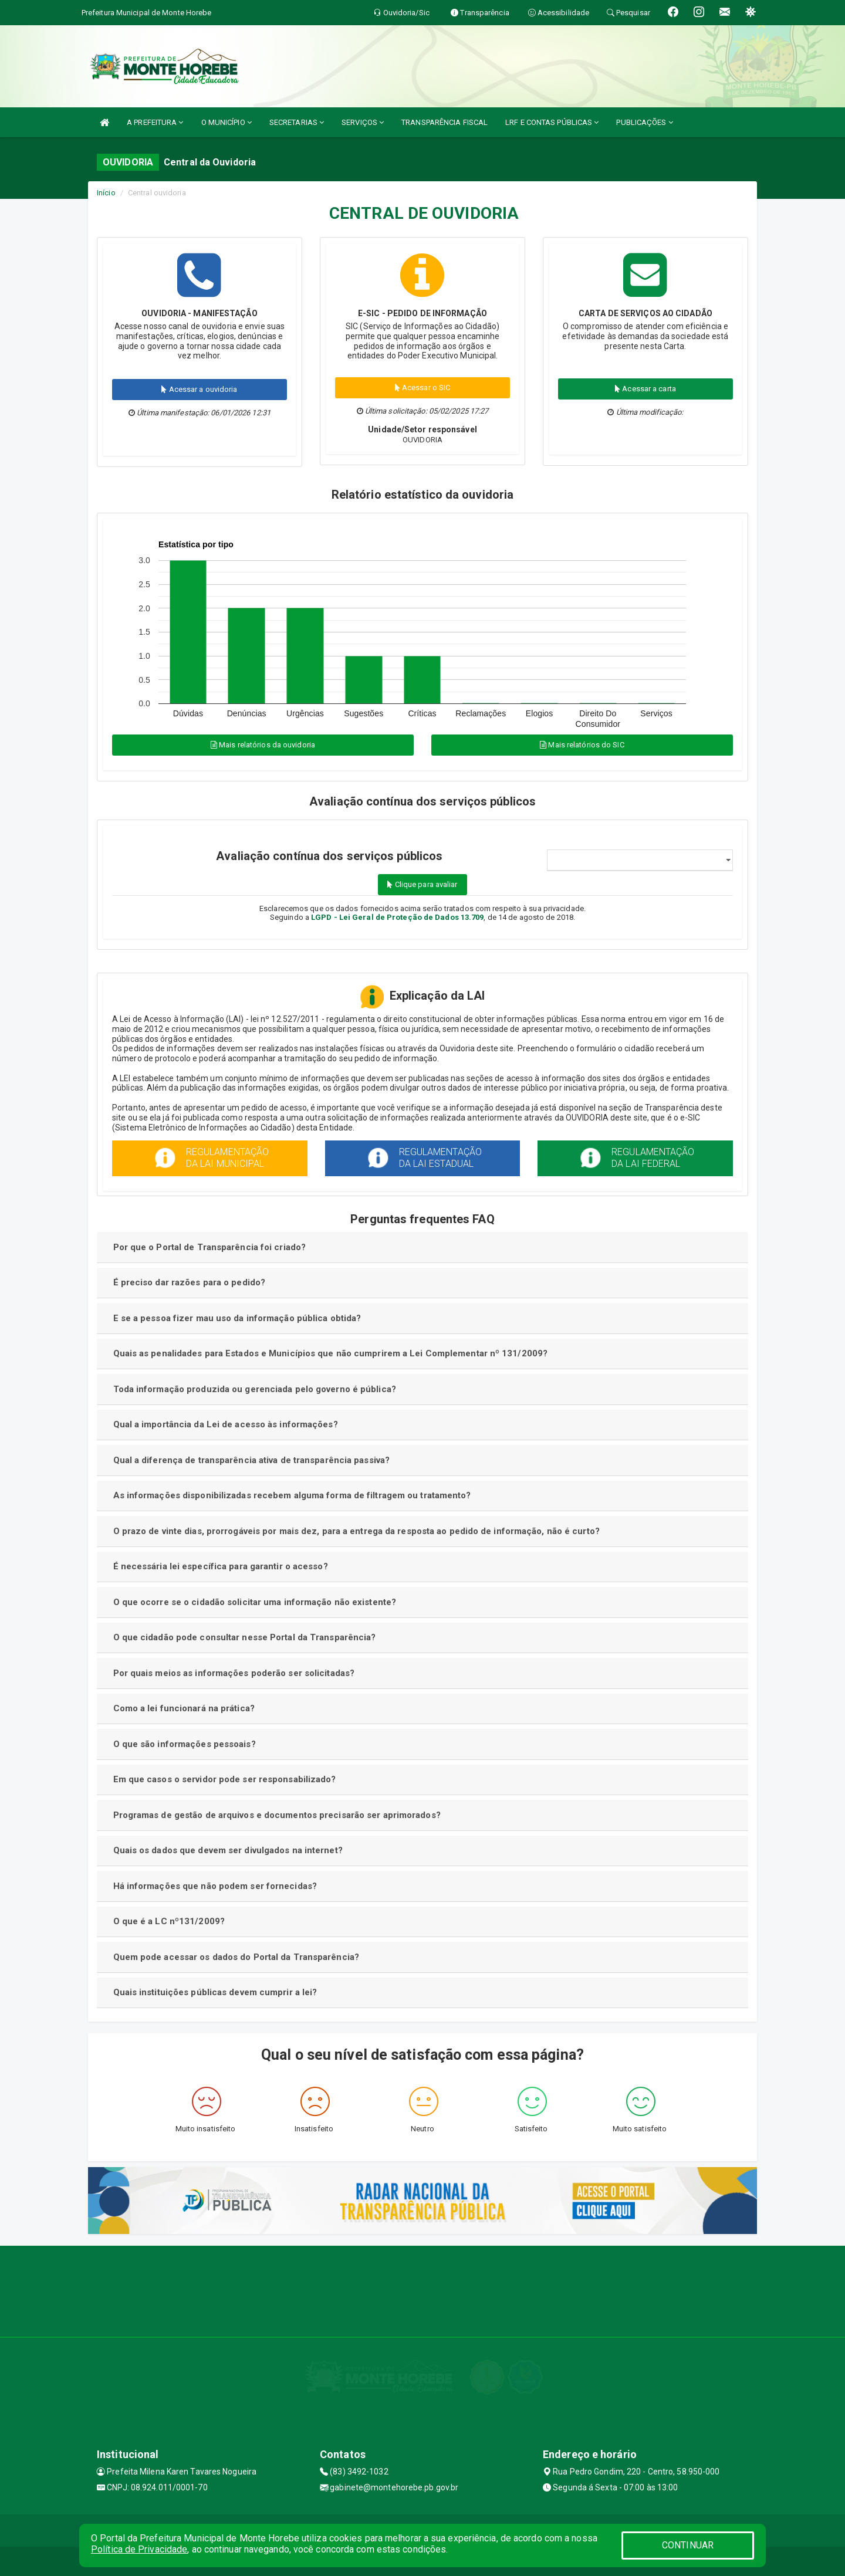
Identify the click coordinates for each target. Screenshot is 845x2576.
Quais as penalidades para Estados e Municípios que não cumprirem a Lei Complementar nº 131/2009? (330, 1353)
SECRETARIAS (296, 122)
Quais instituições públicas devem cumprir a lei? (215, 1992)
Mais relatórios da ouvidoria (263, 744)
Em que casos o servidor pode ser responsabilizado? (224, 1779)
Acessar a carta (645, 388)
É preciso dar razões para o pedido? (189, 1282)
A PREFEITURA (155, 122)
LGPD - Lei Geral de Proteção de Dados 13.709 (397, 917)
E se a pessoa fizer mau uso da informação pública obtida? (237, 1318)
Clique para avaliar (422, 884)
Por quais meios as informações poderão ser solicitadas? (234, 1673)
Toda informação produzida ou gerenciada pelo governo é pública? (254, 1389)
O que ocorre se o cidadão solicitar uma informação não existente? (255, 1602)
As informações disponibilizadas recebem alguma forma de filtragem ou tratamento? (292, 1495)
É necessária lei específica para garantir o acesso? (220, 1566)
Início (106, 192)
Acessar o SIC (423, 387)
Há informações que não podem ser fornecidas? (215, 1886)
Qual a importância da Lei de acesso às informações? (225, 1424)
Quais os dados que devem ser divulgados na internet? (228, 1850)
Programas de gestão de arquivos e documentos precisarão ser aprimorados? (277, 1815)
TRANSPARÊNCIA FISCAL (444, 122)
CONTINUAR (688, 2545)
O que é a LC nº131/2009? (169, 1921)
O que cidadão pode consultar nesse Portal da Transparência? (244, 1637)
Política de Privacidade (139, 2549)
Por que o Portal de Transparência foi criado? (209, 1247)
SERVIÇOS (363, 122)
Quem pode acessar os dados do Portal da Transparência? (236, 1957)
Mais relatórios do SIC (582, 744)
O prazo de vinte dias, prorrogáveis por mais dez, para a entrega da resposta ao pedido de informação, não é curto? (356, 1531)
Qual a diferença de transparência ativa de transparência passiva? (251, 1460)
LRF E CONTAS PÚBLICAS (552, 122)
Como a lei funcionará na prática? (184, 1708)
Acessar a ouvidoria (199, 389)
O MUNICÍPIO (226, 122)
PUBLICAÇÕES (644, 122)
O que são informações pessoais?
---
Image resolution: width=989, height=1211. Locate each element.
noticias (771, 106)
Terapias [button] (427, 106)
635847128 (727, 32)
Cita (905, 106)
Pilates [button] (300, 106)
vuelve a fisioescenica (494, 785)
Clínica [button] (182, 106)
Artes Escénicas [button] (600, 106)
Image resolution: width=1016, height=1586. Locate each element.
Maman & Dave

■ **Given request**
Can you extract, word for word, the data from the line with "E se a pessoa" to the line with "O que ocorre", including both of those lines?

■ **Solution for this problem**
E se a pessoa fizer mau uso da informação pública obtida? (237, 1318)
Clique para avaliar (422, 884)
Por quais meios as informações poderão ser solicitadas? (234, 1673)
Toda informação produzida ou gerenciada pelo governo é pública? (254, 1389)
O que ocorre se o cidadão solicitar uma informação não existente? (255, 1602)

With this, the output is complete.